Your objective
Search the entries for the word "Open". Copy each line in which it is found.

Collected data
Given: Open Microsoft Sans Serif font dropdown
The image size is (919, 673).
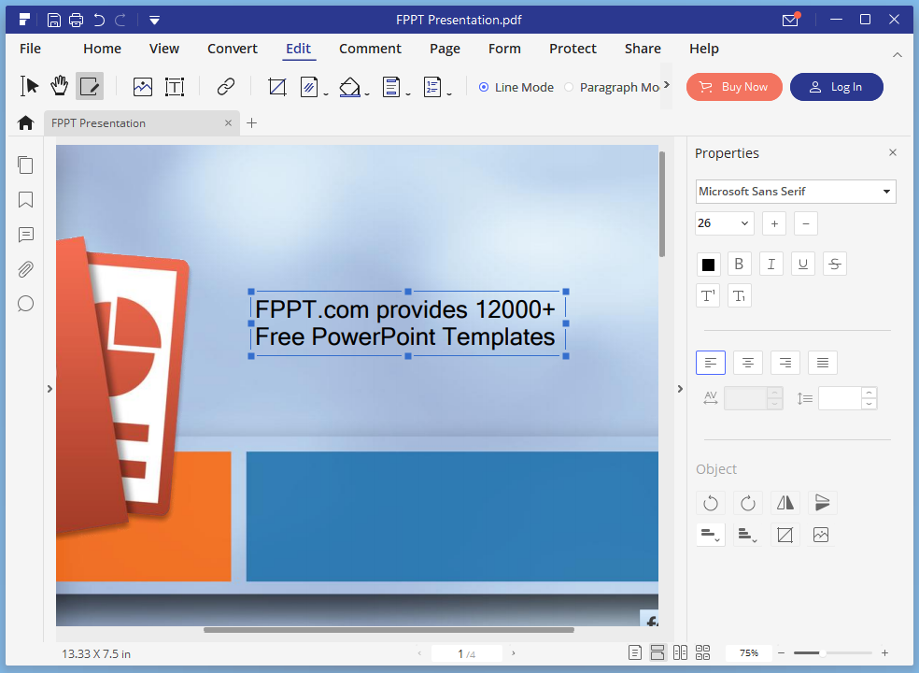Looking at the screenshot, I should (x=796, y=192).
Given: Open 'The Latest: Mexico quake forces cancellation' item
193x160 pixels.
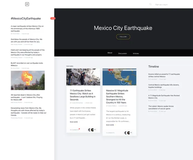Looking at the screenshot, I should coord(161,107).
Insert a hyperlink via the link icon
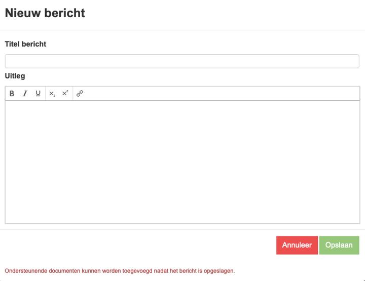365x281 pixels. point(80,94)
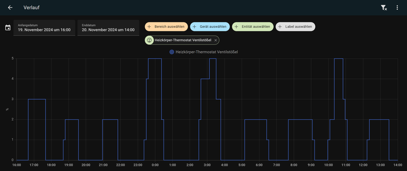The height and width of the screenshot is (171, 407).
Task: Go back using the arrow icon
Action: click(x=10, y=8)
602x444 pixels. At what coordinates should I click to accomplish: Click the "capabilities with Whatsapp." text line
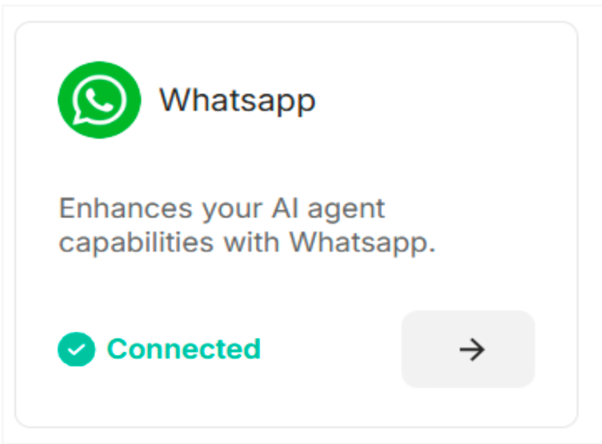coord(247,243)
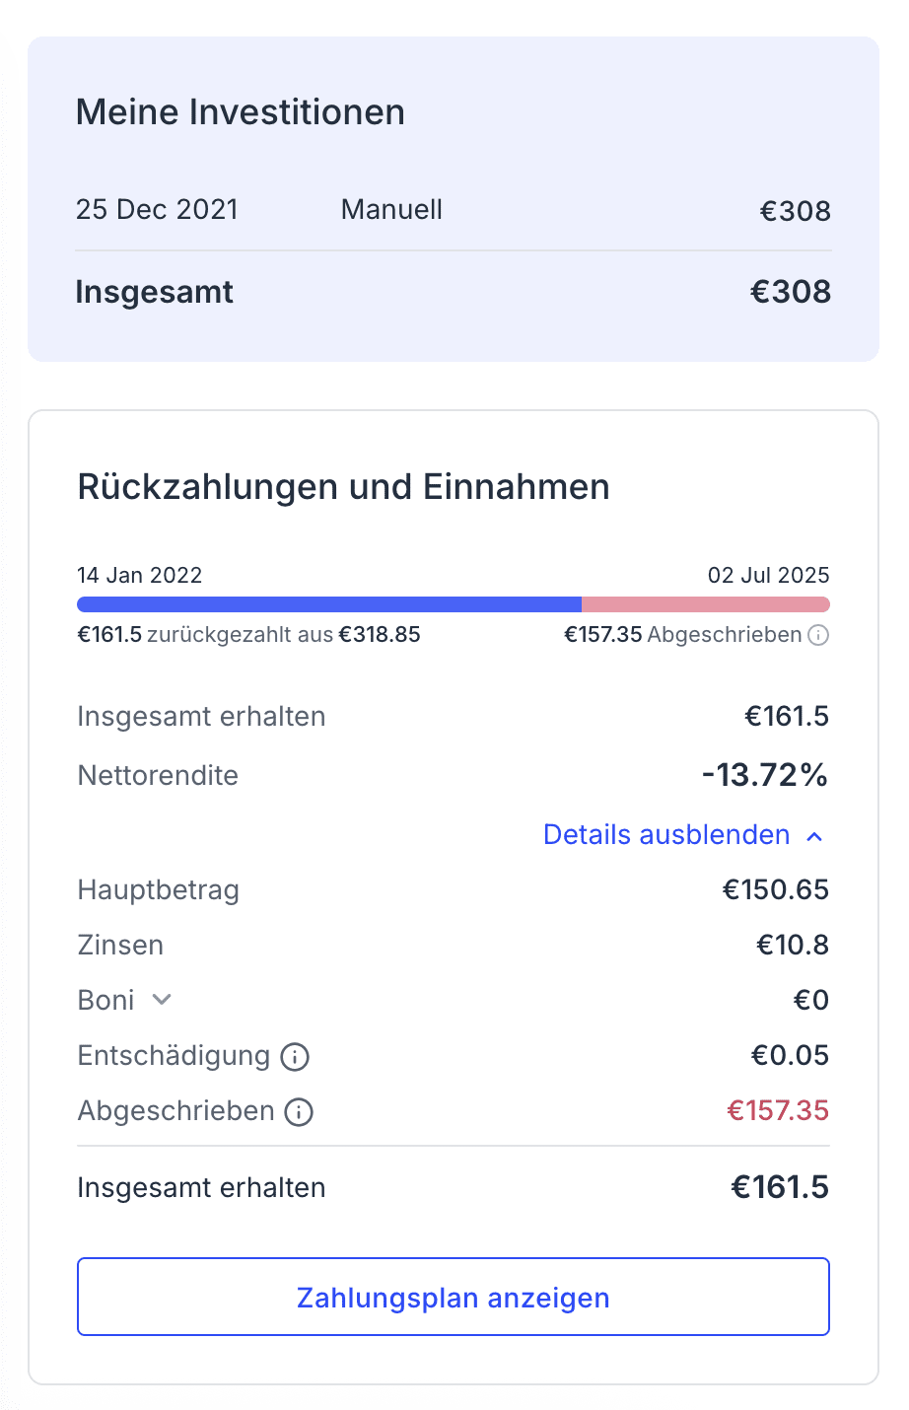Click the Zinsen amount €10.8

click(x=793, y=946)
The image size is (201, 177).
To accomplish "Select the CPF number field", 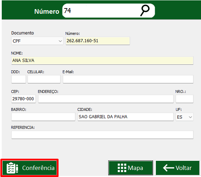I will pos(98,41).
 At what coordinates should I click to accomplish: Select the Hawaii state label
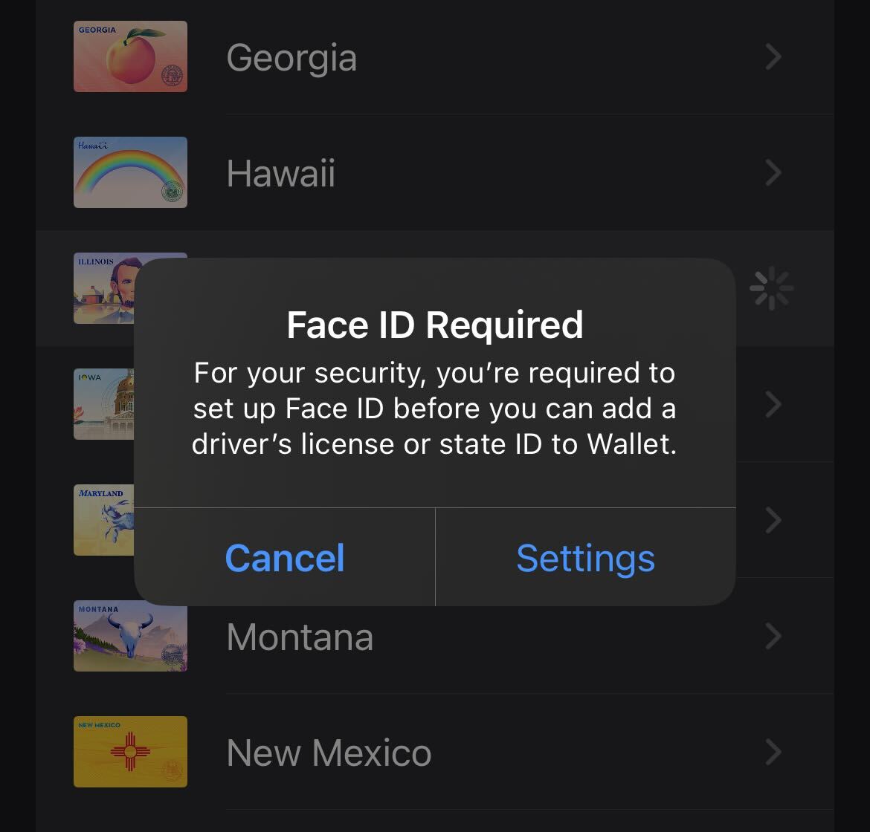[280, 174]
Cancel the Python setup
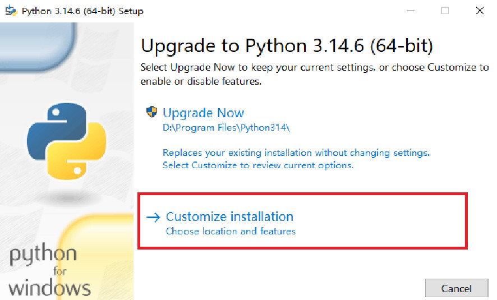497x300 pixels. [457, 289]
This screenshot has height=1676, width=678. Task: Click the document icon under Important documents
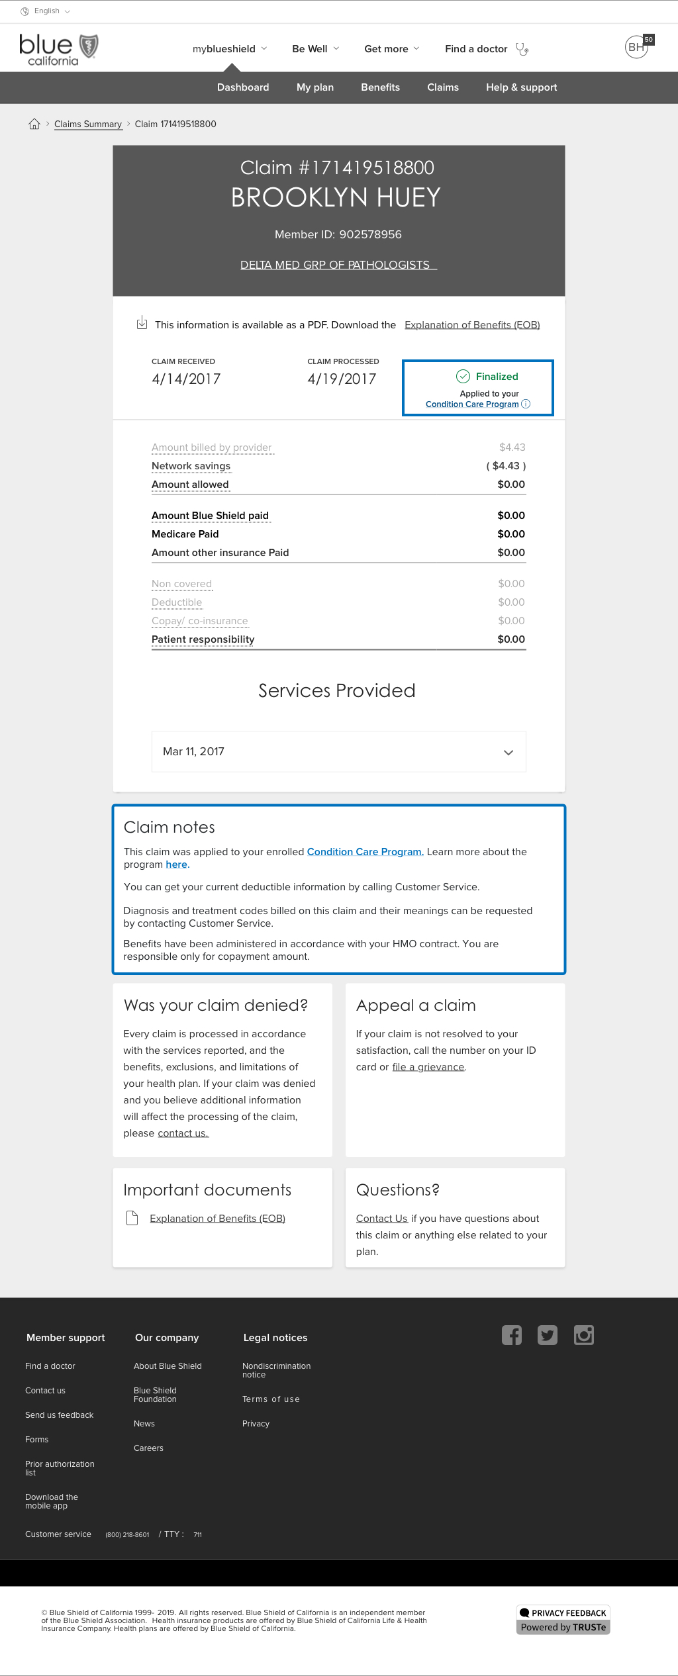(x=132, y=1218)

Output of the task
Given: Open Microsoft Sans Serif font dropdown
Given: Open 'The Latest: Mexico quake forces cancellation' item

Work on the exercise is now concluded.